Mark

Third movement. I look at the orchestra and I look at my violinists. Anna and I understand each other perfectly. I know that Teresa had that with my father. He always kept his distance except where music was concerned. I think that, for him, each concert or opera was like a love affair with his soloist or star singer. He enjoyed working with women, it was curious how he always managed to get everything to sound better when he worked with women.

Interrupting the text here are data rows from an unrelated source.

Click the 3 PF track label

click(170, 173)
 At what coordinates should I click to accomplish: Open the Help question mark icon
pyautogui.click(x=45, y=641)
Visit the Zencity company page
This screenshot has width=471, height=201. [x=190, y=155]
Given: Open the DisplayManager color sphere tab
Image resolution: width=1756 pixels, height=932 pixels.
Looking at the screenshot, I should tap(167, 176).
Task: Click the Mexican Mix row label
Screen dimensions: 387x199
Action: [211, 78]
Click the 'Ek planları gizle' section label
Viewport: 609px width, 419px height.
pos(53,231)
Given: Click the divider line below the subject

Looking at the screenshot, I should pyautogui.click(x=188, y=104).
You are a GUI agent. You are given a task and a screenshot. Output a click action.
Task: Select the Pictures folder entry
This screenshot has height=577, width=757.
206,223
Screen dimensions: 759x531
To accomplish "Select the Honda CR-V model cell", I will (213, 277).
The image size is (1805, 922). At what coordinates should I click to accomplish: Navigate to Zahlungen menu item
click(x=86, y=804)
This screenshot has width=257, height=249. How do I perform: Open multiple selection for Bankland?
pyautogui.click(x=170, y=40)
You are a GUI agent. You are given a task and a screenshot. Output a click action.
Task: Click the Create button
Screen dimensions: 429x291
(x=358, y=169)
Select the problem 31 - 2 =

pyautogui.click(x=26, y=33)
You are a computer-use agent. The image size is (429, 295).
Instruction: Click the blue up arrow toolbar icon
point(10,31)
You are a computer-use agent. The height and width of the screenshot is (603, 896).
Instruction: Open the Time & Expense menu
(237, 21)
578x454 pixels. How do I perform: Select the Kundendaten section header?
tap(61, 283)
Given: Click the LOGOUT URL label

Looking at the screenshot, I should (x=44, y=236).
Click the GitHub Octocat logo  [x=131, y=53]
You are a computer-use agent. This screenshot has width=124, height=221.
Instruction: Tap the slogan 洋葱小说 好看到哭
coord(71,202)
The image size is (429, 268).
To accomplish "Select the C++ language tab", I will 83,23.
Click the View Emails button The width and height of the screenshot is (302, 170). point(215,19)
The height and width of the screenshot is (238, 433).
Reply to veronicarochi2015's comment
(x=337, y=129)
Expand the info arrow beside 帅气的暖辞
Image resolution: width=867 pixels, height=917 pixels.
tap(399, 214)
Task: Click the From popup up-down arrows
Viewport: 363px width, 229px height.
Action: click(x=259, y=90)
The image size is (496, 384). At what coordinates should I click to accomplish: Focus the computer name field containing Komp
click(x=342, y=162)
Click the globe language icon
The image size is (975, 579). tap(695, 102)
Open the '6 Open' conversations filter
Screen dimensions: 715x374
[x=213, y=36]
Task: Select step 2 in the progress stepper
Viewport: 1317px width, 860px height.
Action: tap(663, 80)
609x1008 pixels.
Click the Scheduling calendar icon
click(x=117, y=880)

Sometimes I wonder if he ever touched Maria, I mean if he tried to get involved with her. I don’t think my father was like that, and now it’s impossible to imagine, with him dead and her so old that I’m not even sure she’ll survive the trip back home alone, because she insisted on traveling by herself. It seems she has family here, even though she hasn’t introduced them to us. She must be embarrassed, thinking we’d have nothing in common.

Maria and my father spent many years alone together in that house, until I showed up. Maybe there was something between them, I don’t know. Either way, when I arrived in Barcelona, luckily I had Maria to help me with the day-to-day stuff, because my father always had his head in the clouds and if I had to rely on him I would have run into problems everywhere. That strange, cosmopolitan city was filled with danger for a man like me who was used to a routine that included the security and tranquility of knowing that everything was in order. Because that’s how it was on the other side of the wall: You didn’t have to worry about a thing, there were no complicated or different situations, everything was always the same, it was like a tout compris trip; I always had food and clothes to wear. If I wanted to choose what I ate or wore, then things got more complicated. One of my mother’s cousins, who lived in West Berlin, would sometimes manage to bring us some of the clothes we saw on TV. I didn’t care how I dressed, but it made my mother happy. And there was also the color television that same cousin brought for Christmas one of my last years there. Our neighbors were shocked and dying of envy.

It’s odd because now I’m in Berlin, and yet when I think of the city I grew up in, I think of a different city, when really it’s right here, on the other side of a wall that no longer exists. I’ve played concerts in the Staatsoper that is now being renovated, and I remember the front rows filled with military men. But this place isn’t the one I remember, not by a long shot.

Where are you going with that, Mr. Mark? Maria would scold, because I carried around a radio cassette player: Don’t you see they’ll steal it, you’ll be mugged in some of the rougher neighborhoods? I was surprised, and she rushed to give me a bag to keep it in. And when the bus didn’t come, I didn’t know what to do, and I would be late for rehearsal, because in the East, when the bus didn’t come, everybody was just late for wherever they were going, but in Barcelona, when I explained that I was late because of the bus, they said I should have taken a taxi, and I would say that the idea hadn’t occurred to me. One day I was mugged, and another time my pocket was picked on the Ramblas while I watched some jugglers. You are a bit naïve, Maria would laugh, fresh off the boat, like a kid with no sense of direction, Mr. Mark.

Please, don’t call me Mr. Mark, I begged her for the millionth time. Oh, yeah, she said, tapping her head, forgive me, Mark, force of habit. Then, when she would do it again, I answered yes, Miss Maria, and that would make her realize she’d slipped the Mr. in again.

Maria managed to keep the house neat and in order, always to her taste, of course, because as far as domestic subjects were concerned, it was as if my father didn’t exist. But Maria was something more, I don’t know what; she had a special touch that I could never put my finger on exactly. It must be that same sensitivity that has her sitting out there now, watching the musicians with an almost sacred concentration. Maria is a special woman.